> Problem details
Down to the last line, set the entries down again exactly.

[Saved data entries]
§ §

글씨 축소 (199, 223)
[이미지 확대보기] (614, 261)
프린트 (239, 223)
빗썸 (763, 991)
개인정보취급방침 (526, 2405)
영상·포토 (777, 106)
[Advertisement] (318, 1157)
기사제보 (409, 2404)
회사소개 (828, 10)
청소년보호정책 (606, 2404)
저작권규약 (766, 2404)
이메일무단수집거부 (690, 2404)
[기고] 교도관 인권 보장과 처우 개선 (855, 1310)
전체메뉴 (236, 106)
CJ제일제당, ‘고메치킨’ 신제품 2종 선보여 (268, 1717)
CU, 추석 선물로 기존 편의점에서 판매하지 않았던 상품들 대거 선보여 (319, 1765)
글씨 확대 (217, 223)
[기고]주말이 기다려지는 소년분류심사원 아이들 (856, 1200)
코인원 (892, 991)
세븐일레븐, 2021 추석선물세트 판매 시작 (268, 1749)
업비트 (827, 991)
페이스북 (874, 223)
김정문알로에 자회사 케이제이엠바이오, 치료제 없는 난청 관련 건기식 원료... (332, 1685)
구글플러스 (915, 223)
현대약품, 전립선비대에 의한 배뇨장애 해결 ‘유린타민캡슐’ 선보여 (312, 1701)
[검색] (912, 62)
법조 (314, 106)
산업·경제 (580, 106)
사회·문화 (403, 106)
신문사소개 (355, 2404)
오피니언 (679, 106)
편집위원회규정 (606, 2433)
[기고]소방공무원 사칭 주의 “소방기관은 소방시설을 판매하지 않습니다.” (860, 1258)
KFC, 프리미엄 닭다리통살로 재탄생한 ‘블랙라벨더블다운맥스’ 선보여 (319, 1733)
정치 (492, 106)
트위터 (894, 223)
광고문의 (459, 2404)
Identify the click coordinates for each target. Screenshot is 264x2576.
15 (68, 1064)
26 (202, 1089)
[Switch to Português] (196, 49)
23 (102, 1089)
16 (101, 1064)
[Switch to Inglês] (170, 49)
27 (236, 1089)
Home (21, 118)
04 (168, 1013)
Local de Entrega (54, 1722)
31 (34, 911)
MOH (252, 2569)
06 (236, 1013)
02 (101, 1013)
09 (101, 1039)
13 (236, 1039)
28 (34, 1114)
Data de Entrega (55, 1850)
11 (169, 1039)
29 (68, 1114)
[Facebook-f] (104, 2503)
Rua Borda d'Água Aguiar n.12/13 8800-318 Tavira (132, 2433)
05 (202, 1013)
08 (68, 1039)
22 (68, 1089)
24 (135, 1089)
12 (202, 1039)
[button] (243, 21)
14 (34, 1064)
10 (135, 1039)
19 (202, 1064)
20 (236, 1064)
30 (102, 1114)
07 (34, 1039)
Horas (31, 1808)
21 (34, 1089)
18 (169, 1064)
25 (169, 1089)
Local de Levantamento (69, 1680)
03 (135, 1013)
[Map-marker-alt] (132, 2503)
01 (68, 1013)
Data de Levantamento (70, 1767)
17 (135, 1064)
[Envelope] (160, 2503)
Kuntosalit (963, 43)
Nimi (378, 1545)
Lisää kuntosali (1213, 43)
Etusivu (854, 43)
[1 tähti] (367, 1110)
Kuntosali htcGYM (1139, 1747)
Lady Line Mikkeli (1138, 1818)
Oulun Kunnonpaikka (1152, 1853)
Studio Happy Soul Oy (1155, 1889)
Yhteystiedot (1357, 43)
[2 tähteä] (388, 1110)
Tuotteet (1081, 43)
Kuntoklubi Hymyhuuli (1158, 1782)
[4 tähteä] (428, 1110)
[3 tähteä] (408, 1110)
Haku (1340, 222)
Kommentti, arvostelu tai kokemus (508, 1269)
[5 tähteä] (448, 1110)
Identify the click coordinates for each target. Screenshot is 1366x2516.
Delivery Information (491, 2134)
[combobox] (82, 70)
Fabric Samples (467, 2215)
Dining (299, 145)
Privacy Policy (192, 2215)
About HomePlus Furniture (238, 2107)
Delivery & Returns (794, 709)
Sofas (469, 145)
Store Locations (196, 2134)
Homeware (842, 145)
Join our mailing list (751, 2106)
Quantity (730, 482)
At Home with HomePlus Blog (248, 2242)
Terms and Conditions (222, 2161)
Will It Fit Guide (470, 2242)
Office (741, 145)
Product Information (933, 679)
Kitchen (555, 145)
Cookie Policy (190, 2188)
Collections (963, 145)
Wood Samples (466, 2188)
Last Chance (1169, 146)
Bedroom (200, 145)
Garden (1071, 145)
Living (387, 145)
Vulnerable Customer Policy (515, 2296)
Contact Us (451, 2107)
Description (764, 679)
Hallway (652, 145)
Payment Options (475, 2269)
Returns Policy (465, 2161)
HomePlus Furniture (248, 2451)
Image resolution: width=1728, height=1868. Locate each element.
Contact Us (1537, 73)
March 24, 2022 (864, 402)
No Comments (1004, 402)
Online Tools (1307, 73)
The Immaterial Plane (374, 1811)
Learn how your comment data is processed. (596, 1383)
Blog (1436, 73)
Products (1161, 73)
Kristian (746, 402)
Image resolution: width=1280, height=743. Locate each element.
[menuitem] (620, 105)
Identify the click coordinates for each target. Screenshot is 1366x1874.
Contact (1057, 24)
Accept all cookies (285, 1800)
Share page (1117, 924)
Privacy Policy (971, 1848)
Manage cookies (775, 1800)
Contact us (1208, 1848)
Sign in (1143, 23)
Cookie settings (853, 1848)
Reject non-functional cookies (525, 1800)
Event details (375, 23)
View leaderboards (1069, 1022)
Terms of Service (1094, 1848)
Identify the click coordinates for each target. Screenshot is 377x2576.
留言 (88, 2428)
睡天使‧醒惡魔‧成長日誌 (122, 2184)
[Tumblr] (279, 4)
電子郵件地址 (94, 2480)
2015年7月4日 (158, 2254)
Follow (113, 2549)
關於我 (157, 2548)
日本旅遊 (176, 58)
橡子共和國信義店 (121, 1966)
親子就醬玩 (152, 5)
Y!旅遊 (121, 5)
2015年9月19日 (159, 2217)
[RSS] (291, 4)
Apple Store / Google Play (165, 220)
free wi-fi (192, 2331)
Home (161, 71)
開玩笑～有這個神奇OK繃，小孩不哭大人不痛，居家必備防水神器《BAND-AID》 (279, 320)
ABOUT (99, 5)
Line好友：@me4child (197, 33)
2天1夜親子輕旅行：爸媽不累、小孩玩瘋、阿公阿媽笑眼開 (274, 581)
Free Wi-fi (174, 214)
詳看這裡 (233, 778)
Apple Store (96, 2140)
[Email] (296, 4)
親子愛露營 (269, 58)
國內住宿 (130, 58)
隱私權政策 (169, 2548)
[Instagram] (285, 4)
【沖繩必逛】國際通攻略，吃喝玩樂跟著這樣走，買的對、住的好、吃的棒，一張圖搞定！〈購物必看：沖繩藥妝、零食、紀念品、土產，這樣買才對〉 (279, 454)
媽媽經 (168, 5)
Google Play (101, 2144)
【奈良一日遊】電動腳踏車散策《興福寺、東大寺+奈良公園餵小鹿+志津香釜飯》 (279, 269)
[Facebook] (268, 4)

§ §

> Result of this task
글씨 축소 (199, 223)
[이미지 확대보기] (614, 261)
프린트 (239, 223)
빗썸 (763, 991)
개인정보취급방침 (526, 2405)
영상·포토 (777, 106)
[Advertisement] (318, 1157)
기사제보 (409, 2404)
회사소개 (828, 10)
청소년보호정책 (606, 2404)
저작권규약 (766, 2404)
이메일무단수집거부 (690, 2404)
[기고] 교도관 인권 보장과 처우 개선 (855, 1310)
전체메뉴 (236, 106)
CJ제일제당, ‘고메치킨’ 신제품 2종 선보여 (268, 1717)
CU, 추석 선물로 기존 편의점에서 판매하지 않았던 상품들 대거 선보여 (319, 1765)
글씨 확대 (217, 223)
[기고]주말이 기다려지는 소년분류심사원 아이들 (856, 1200)
코인원 (892, 991)
세븐일레븐, 2021 추석선물세트 판매 시작 (268, 1749)
업비트 (827, 991)
페이스북 (874, 223)
김정문알로에 자회사 케이제이엠바이오, 치료제 없는 난청 관련 건기식 원료... (332, 1685)
구글플러스 (915, 223)
현대약품, 전립선비대에 의한 배뇨장애 해결 ‘유린타민캡슐’ 선보여 (312, 1701)
[검색] (912, 62)
법조 (314, 106)
산업·경제 (580, 106)
사회·문화 (403, 106)
신문사소개 (355, 2404)
오피니언 (679, 106)
편집위원회규정 (606, 2433)
[기고]소방공무원 사칭 주의 “소방기관은 소방시설을 판매하지 않습니다.” (860, 1258)
KFC, 프리미엄 닭다리통살로 재탄생한 ‘블랙라벨더블다운맥스’ 선보여 (319, 1733)
정치 (492, 106)
트위터 (894, 223)
광고문의 (459, 2404)
Identify the click coordinates for each target. Screenshot is 264x2576.
15 (68, 1064)
26 (202, 1089)
[Switch to Português] (196, 49)
23 (102, 1089)
16 (101, 1064)
[Switch to Inglês] (170, 49)
27 (236, 1089)
Home (21, 118)
04 (168, 1013)
Local de Entrega (54, 1722)
31 (34, 911)
MOH (252, 2569)
06 (236, 1013)
02 (101, 1013)
09 (101, 1039)
13 (236, 1039)
28 (34, 1114)
Data de Entrega (55, 1850)
11 (169, 1039)
29 (68, 1114)
[Facebook-f] (104, 2503)
Rua Borda d'Água Aguiar n.12/13 8800-318 Tavira (132, 2433)
05 (202, 1013)
08 (68, 1039)
22 (68, 1089)
24 (135, 1089)
12 (202, 1039)
[button] (243, 21)
14 (34, 1064)
10 (135, 1039)
19 (202, 1064)
20 (236, 1064)
30 (102, 1114)
07 (34, 1039)
Horas (31, 1808)
21 (34, 1089)
18 (169, 1064)
25 (169, 1089)
Local de Levantamento (69, 1680)
03 (135, 1013)
[Map-marker-alt] (132, 2503)
01 (68, 1013)
Data de Levantamento (70, 1767)
17 (135, 1064)
[Envelope] (160, 2503)
Kuntosalit (963, 43)
Nimi (378, 1545)
Lisää kuntosali (1213, 43)
Etusivu (854, 43)
[1 tähti] (367, 1110)
Kuntosali htcGYM (1139, 1747)
Lady Line Mikkeli (1138, 1818)
Oulun Kunnonpaikka (1152, 1853)
Studio Happy Soul Oy (1155, 1889)
Yhteystiedot (1357, 43)
[2 tähteä] (388, 1110)
Tuotteet (1081, 43)
Kuntoklubi Hymyhuuli (1158, 1782)
[4 tähteä] (428, 1110)
[3 tähteä] (408, 1110)
Haku (1340, 222)
Kommentti, arvostelu tai kokemus (508, 1269)
[5 tähteä] (448, 1110)
Identify the click coordinates for each target. Screenshot is 1366x2516.
Delivery Information (491, 2134)
[combobox] (82, 70)
Fabric Samples (467, 2215)
Dining (299, 145)
Privacy Policy (192, 2215)
About HomePlus Furniture (238, 2107)
Delivery & Returns (794, 709)
Sofas (469, 145)
Store Locations (196, 2134)
Homeware (842, 145)
Join our mailing list (751, 2106)
Quantity (730, 482)
At Home with HomePlus Blog (248, 2242)
Terms and Conditions (222, 2161)
Will It Fit Guide (470, 2242)
Office (741, 145)
Product Information (933, 679)
Kitchen (555, 145)
Cookie Policy (190, 2188)
Collections (963, 145)
Wood Samples (466, 2188)
Last Chance (1169, 146)
Bedroom (200, 145)
Garden (1071, 145)
Living (387, 145)
Vulnerable Customer Policy (515, 2296)
Contact Us (451, 2107)
Description (764, 679)
Hallway (652, 145)
Payment Options (475, 2269)
Returns Policy (465, 2161)
HomePlus Furniture (248, 2451)
Image resolution: width=1728, height=1868. Locate each element.
Contact Us (1537, 73)
March 24, 2022 (864, 402)
No Comments (1004, 402)
Online Tools (1307, 73)
The Immaterial Plane (374, 1811)
Learn how your comment data is processed. (596, 1383)
Blog (1436, 73)
Products (1161, 73)
Kristian (746, 402)
Image resolution: width=1280, height=743. Locate each element.
[menuitem] (620, 105)
Identify the click coordinates for each target. Screenshot is 1366x1874.
Contact (1057, 24)
Accept all cookies (285, 1800)
Share page (1117, 924)
Privacy Policy (971, 1848)
Manage cookies (775, 1800)
Contact us (1208, 1848)
Sign in (1143, 23)
Cookie settings (853, 1848)
Reject non-functional cookies (525, 1800)
Event details (375, 23)
View leaderboards (1069, 1022)
Terms of Service (1094, 1848)
Identify the click coordinates for each target. Screenshot is 377x2576.
留言 (88, 2428)
睡天使‧醒惡魔‧成長日誌 (122, 2184)
[Tumblr] (279, 4)
電子郵件地址 (94, 2480)
2015年7月4日 (158, 2254)
Follow (113, 2549)
關於我 (157, 2548)
日本旅遊 (176, 58)
橡子共和國信義店 (121, 1966)
親子就醬玩 (152, 5)
Y!旅遊 (121, 5)
2015年9月19日 (159, 2217)
[RSS] (291, 4)
Apple Store / Google Play (165, 220)
free wi-fi (192, 2331)
Home (161, 71)
開玩笑～有這個神奇OK繃，小孩不哭大人不痛，居家必備防水神器《BAND-AID》 (279, 320)
ABOUT (99, 5)
Line好友：@me4child (197, 33)
2天1夜親子輕旅行：爸媽不累、小孩玩瘋、阿公阿媽笑眼開 (274, 581)
Free Wi-fi (174, 214)
詳看這裡 (233, 778)
Apple Store (96, 2140)
[Email] (296, 4)
親子愛露營 (269, 58)
國內住宿 (130, 58)
隱私權政策 (169, 2548)
[Instagram] (285, 4)
【沖繩必逛】國際通攻略，吃喝玩樂跟著這樣走，買的對、住的好、吃的棒，一張圖搞定！〈購物必看：沖繩藥妝、零食、紀念品、土產，這樣買才對〉 (279, 454)
媽媽經 (168, 5)
Google Play (101, 2144)
【奈良一日遊】電動腳踏車散策《興福寺、東大寺+奈良公園餵小鹿+志津香釜飯》 (279, 269)
[Facebook] (268, 4)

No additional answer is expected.